WAT TE DOEN:
1. Som op wat het karakteriseren van materialen volgens de tekst over forensisch milieuonderzoek in kaart moet brengen.
2. Zet de tekst over forensisch milieuonderzoek voort na de laatste regel.

TEKST:
::::::::

Milieuonderzoek (Forensisch)

Milieuonderzoek door het Nederlands Forensisch Instituut (NFI) bestaat uit het karakteriseren van materialen zoals afvalstoffen, grond en bouwstoffen, om de samenstelling, herkomst, verontreiniging en de gevolgen in kaart te brengen. Ook richt milieuonderzoek zich op het achterhalen van de oorzaak van een ongeval of milieu-incident en de gevolgen daarvan voor mens en milieu. Forensisch milieuonderzoek draagt bij aan de opsporing en vervolging van milieudelicten.

Een voorbeeld: stankoverlast en bedrijfsongeval

Bij een bedrijf dat bepaalde afvalstoffen verwerkt heeft een ongeval plaatsgevonden waarbij twee medewerkers onwel zijn geworden. Bij het overpompen van een vloeibare stof van een tankwagen naar een opslagtank, is een leiding gescheurd. Hierdoor is de stof in de bodem en lucht terecht gekomen. Omwonenden van het bedrijf klaagden over sterke stankoverlast. Vlak na het ongeval heeft de brandweer bij luchtmetingen schadelijke stoffen aangetroffen. Na het incident heeft het NFI in opdracht van de politie monsters genomen van de overgebleven vloeistof uit de tankwagen en de opslagtank.

Ook richt milieuonderzoek zich op het achterhalen van de oorzaak van een ongeval of milieu-incident en de gevolgen daarvan voor mens en milieu.

Welke vragen beantwoordt de onderzoeker?

  • Wat is de oorzaak van het ongeval en milieu-incident?

::::::::

Opgeslagen gegevens:

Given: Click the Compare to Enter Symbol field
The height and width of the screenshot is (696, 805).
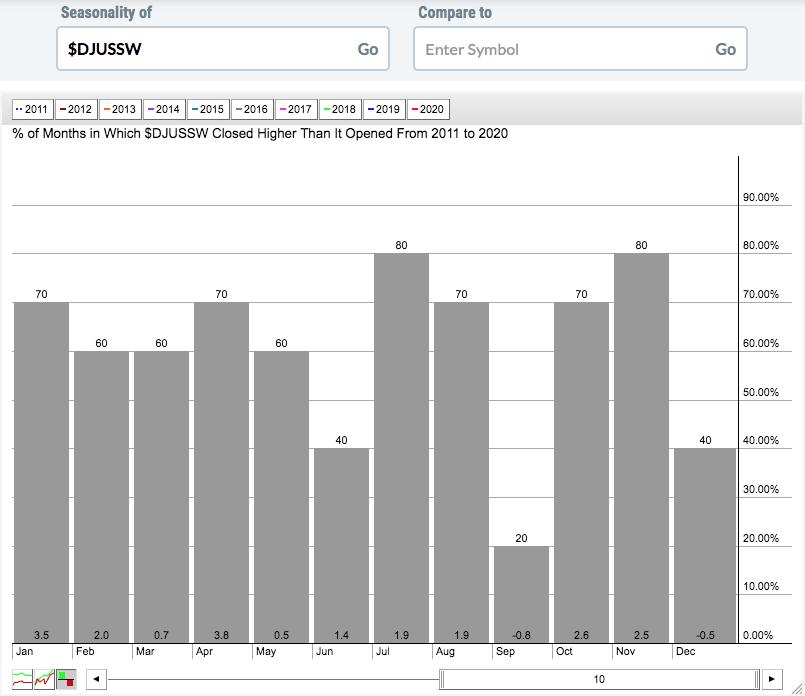Looking at the screenshot, I should (562, 49).
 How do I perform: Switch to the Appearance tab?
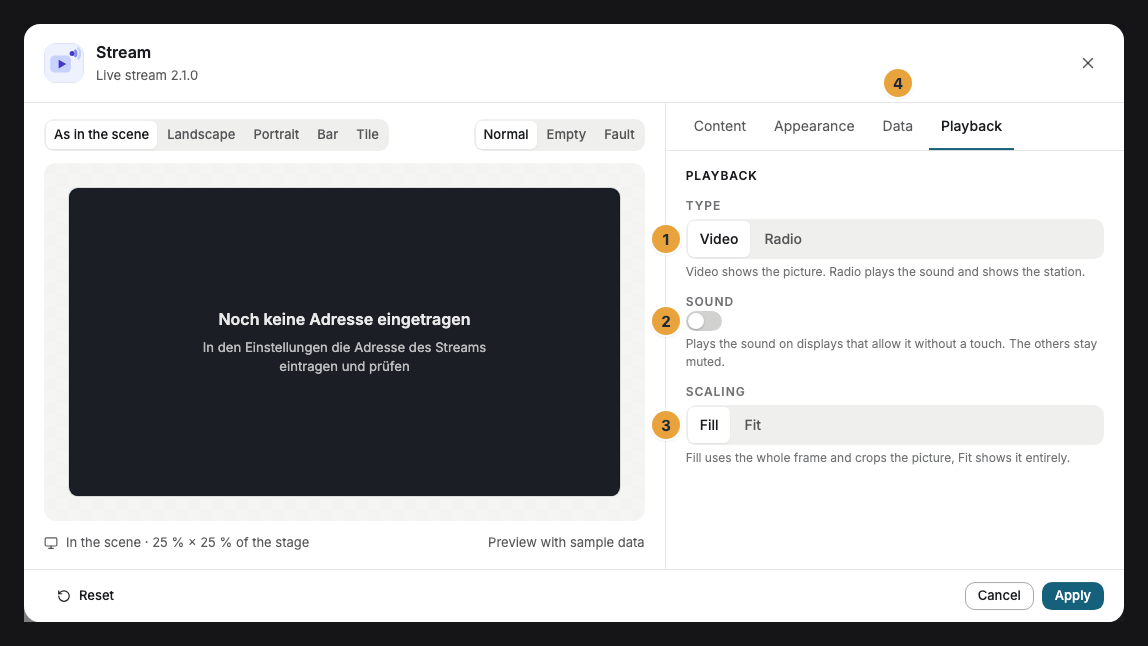pyautogui.click(x=813, y=126)
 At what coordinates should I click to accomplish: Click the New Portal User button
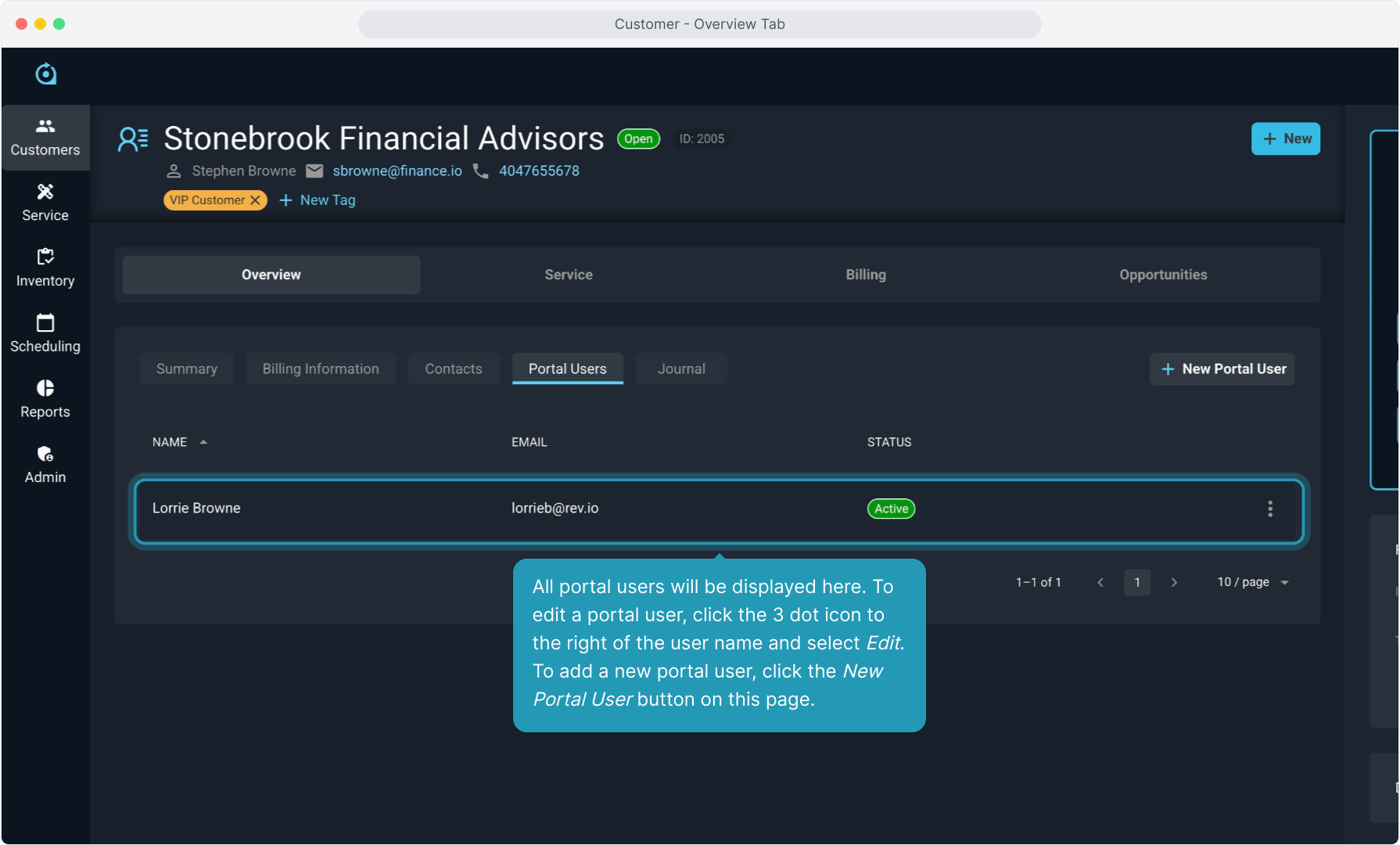1222,369
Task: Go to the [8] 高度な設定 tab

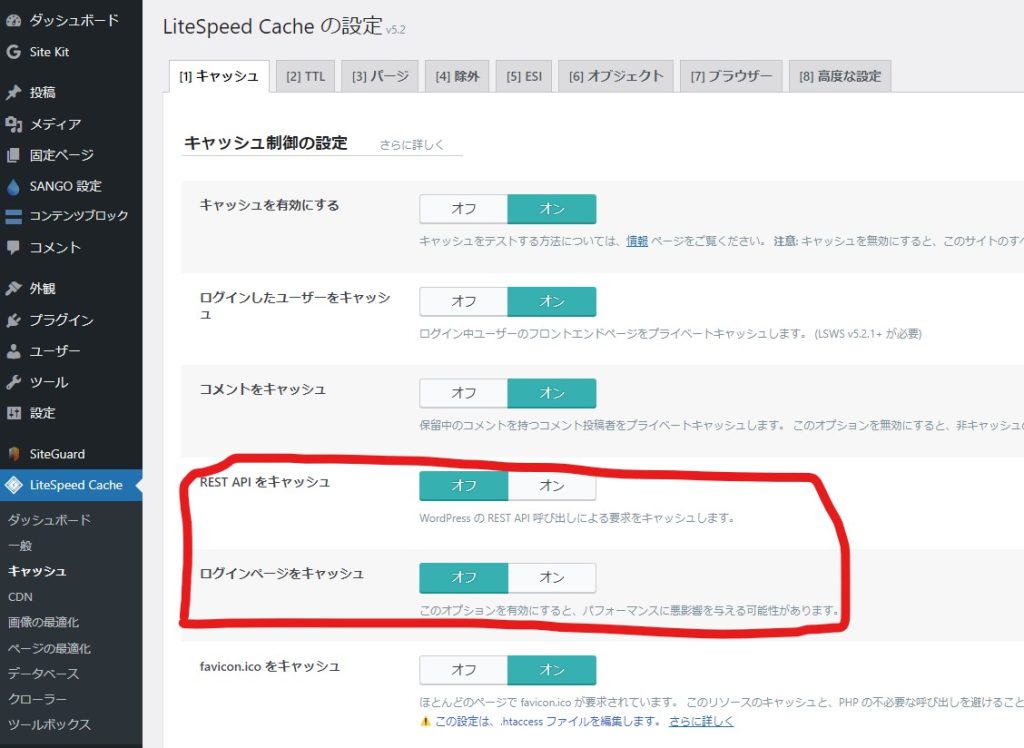Action: 839,76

::::::::

GEGEVEN ANTWOORDEN:
1. samenstelling, herkomst, verontreiniging, gevolgen

2.
  • Welke stof is bij het ongeval vrijgekomen?
  • Wat is de vloeibare afvalstof in de tankwagen?
  • Wat zijn de gezondheidsrisico's voor de werknemers en omwonenden?
  • Zijn er gevolgen voor de bodemkwaliteit?

Aangeleverde informatie

De milieuonderzoeker brengt in kaart hoe en hoe lang mensen zijn blootgesteld aan chemische stoffen. Hiervoor is informatie nodig, bijvoorbeeld:

  • verloop van incident
  • luchtmetingen
  • klachten van medewerkers
  • eventuele analyseresultaten van bloedmonsters.

Analytisch chemisch onderzoek

Uit analytisch chemisch onderzoek van de monsters blijkt de samenstelling van het materiaal. Zo kan de onderzoeker vaststellen of er sprake is van een gasolie en of er andere stoffen zijn bijgemengd.

Technisch onderzoek

Met technisch onderzoek wordt de oorzaak van het ongeval onderzocht. Bijvoorbeeld of de gebruikte leidingen voor het overpompen van de vloeistof van de tankwagen naar de opslagtank geschikt waren.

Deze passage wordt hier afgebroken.